(Stored items)
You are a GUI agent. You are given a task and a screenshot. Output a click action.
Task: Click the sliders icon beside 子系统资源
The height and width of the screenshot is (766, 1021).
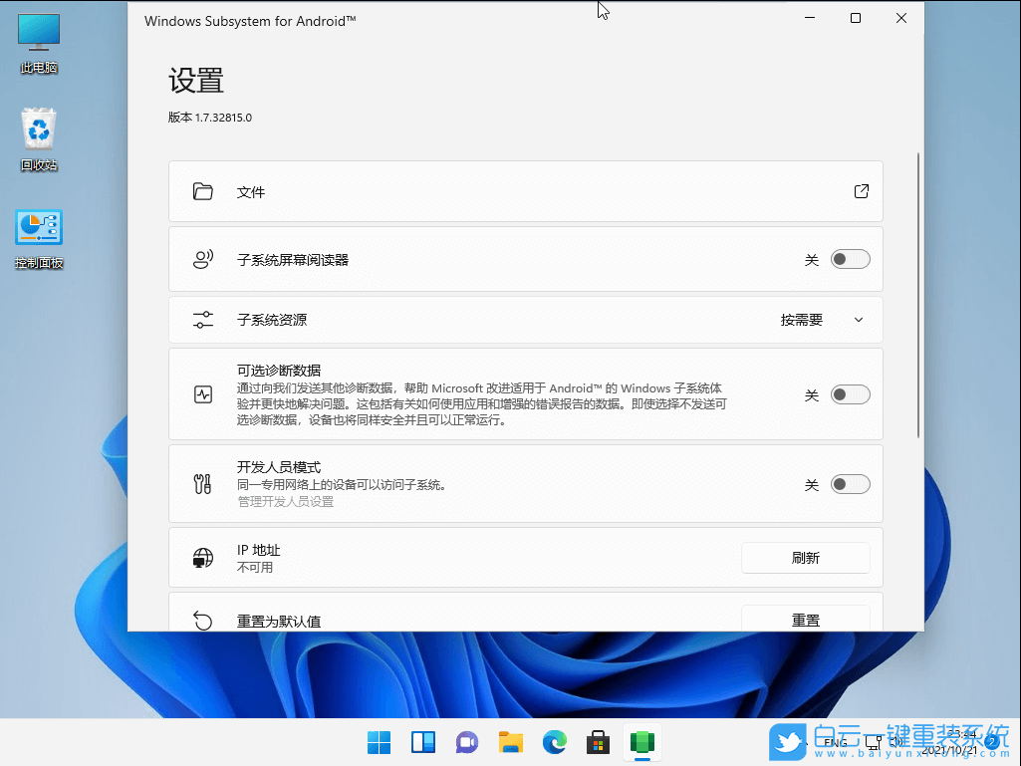[x=202, y=320]
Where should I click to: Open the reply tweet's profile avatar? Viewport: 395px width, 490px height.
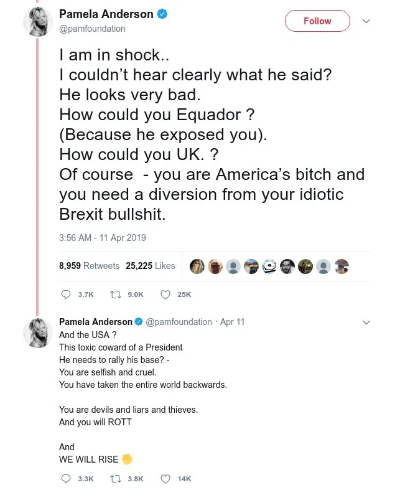coord(37,331)
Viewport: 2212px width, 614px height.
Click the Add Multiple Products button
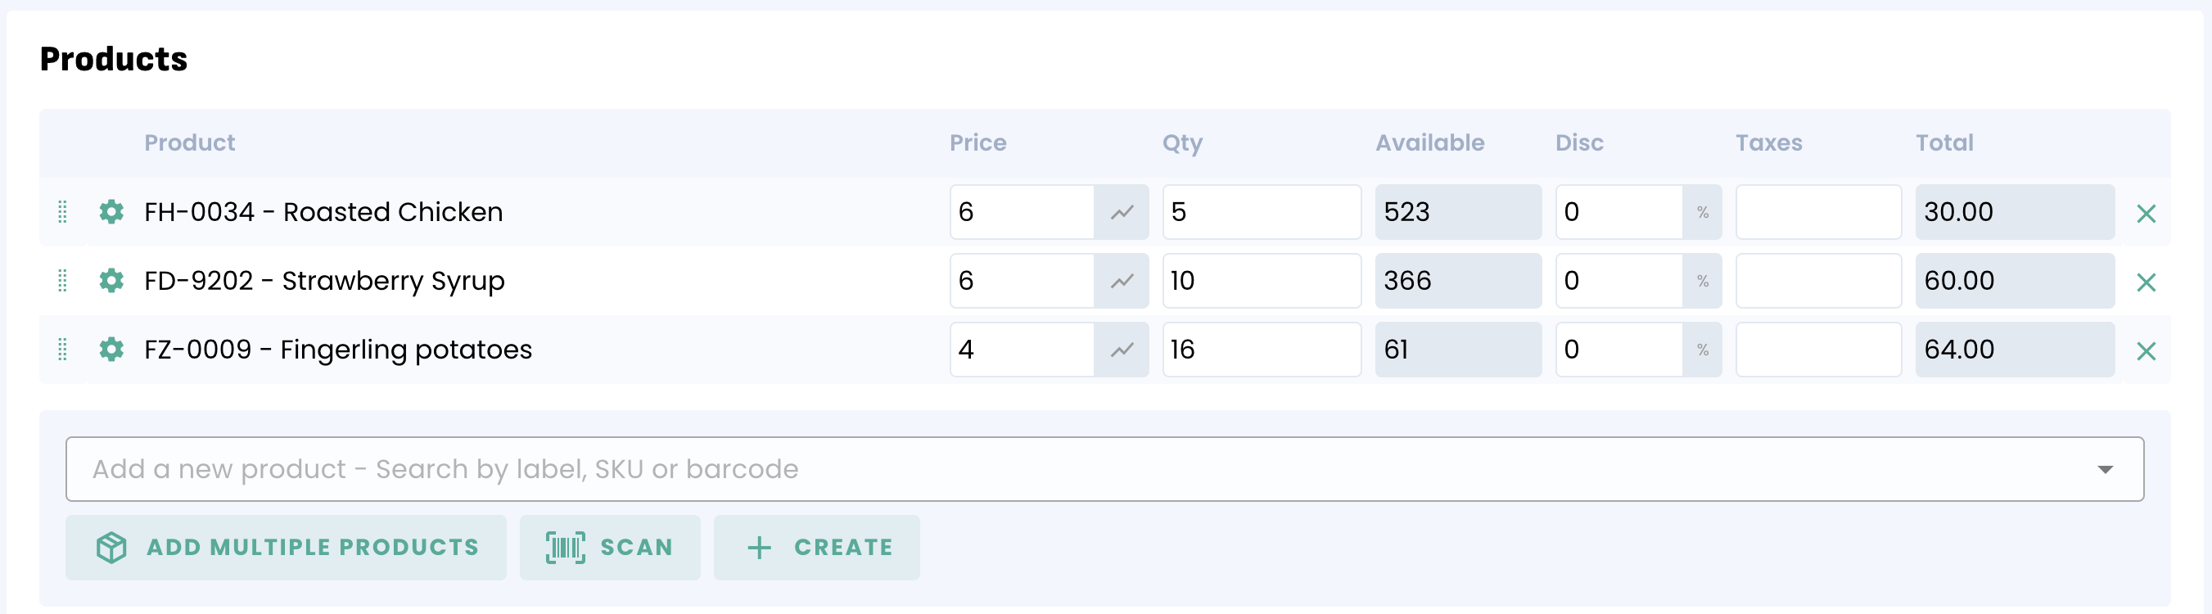point(286,547)
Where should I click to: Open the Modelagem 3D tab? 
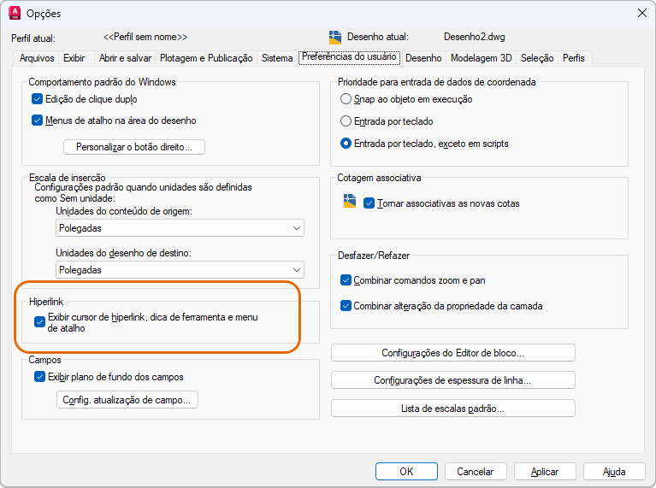[x=481, y=58]
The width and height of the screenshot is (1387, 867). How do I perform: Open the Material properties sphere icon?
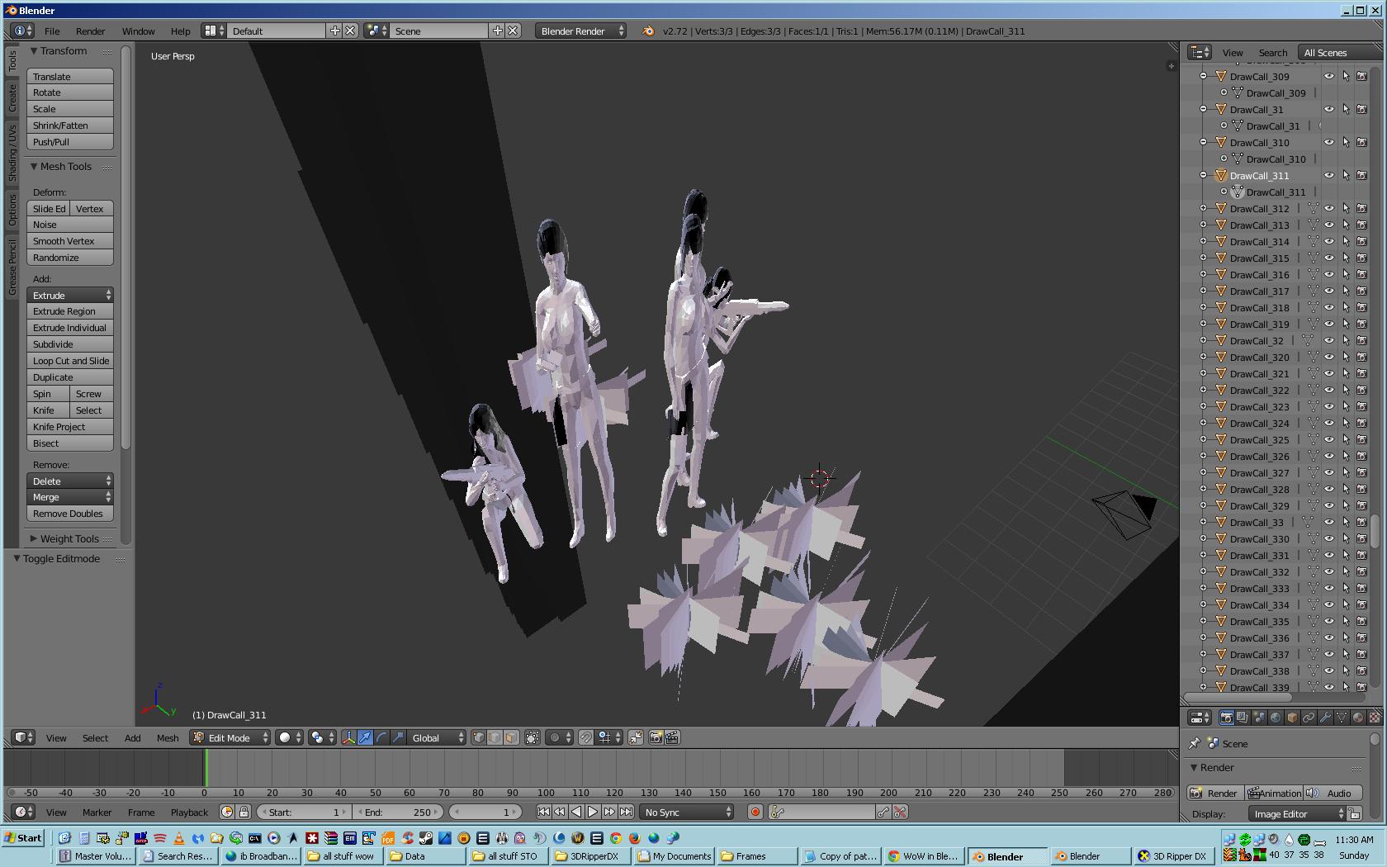(x=1358, y=718)
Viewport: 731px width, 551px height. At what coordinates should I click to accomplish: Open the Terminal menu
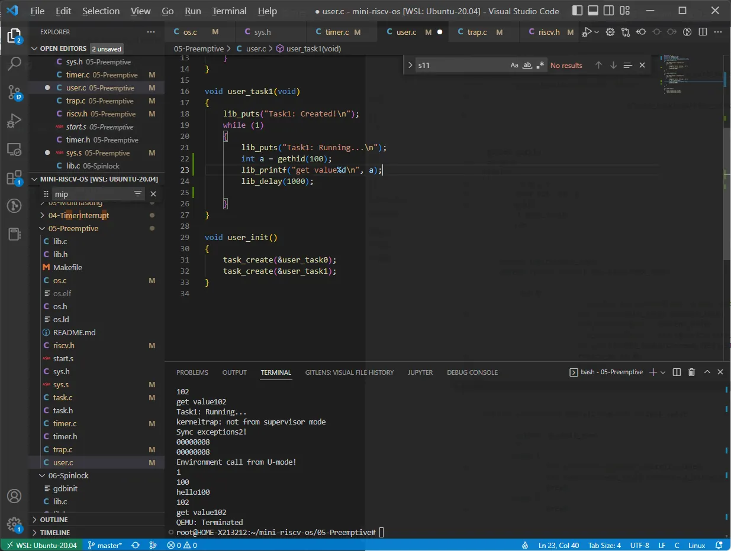[229, 11]
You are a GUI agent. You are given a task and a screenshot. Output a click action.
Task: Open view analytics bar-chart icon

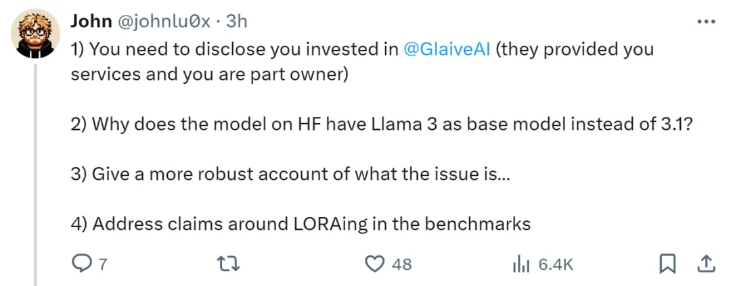(x=520, y=264)
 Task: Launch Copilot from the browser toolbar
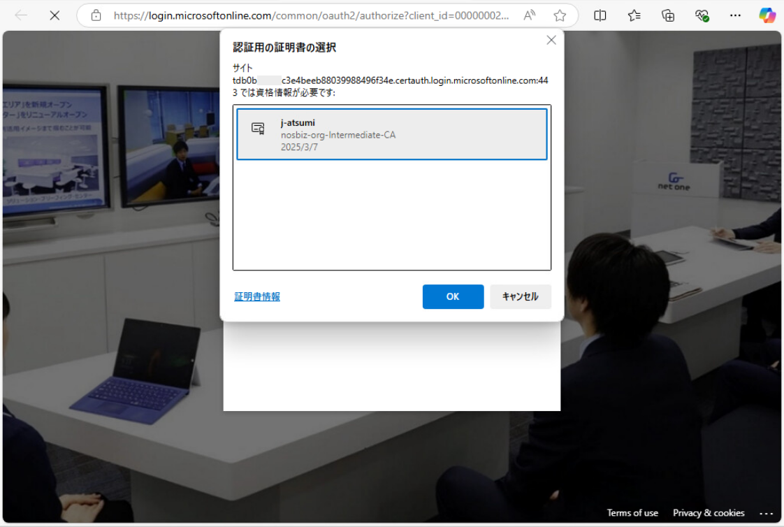pos(767,15)
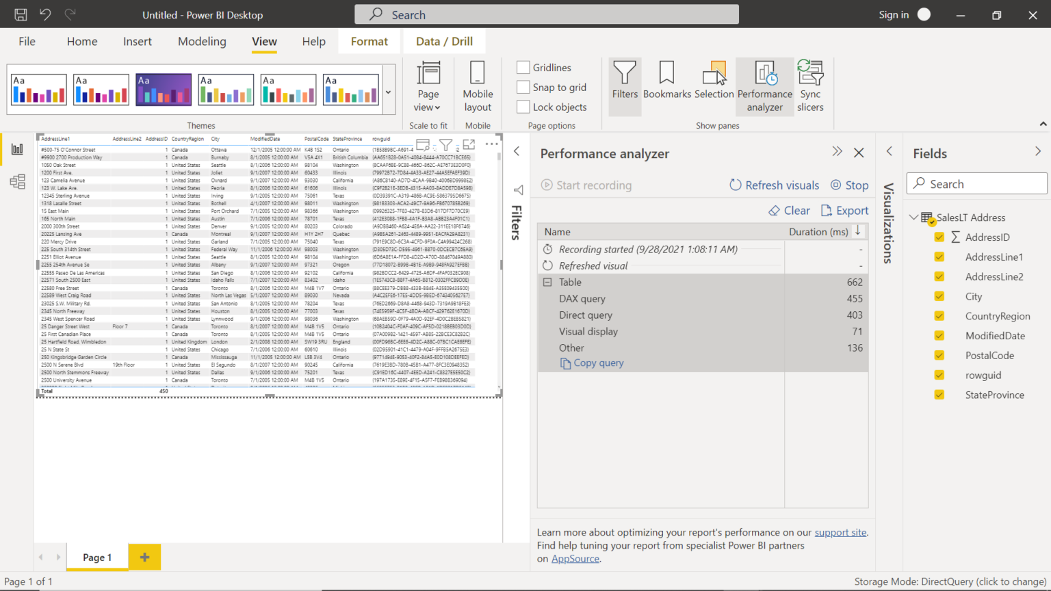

**Exercise brief**
Print every entry above again, exactly as written. Leave the images out.

**Reply**
You are a GUI agent. You are given a task and a screenshot. Output a click action.
Task: Click the sliders icon beside 子系统资源
The height and width of the screenshot is (766, 1021).
[x=202, y=320]
Where should I click to: Open the reply tweet's profile avatar? Viewport: 395px width, 490px height.
coord(37,331)
Viewport: 2212px width, 614px height.
Click the Add Multiple Products button
point(286,547)
Where should I click to: Open the Modelagem 3D tab? 
[x=481, y=58]
The width and height of the screenshot is (1387, 867). How do I perform: Open the Material properties sphere icon?
(x=1358, y=718)
Viewport: 731px width, 551px height. At what coordinates should I click to accomplish: Open the Terminal menu
[229, 11]
You are a GUI agent. You are given a task and a screenshot. Output a click action.
Task: Open view analytics bar-chart icon

(x=520, y=264)
 Task: Launch Copilot from the browser toolbar
pos(767,15)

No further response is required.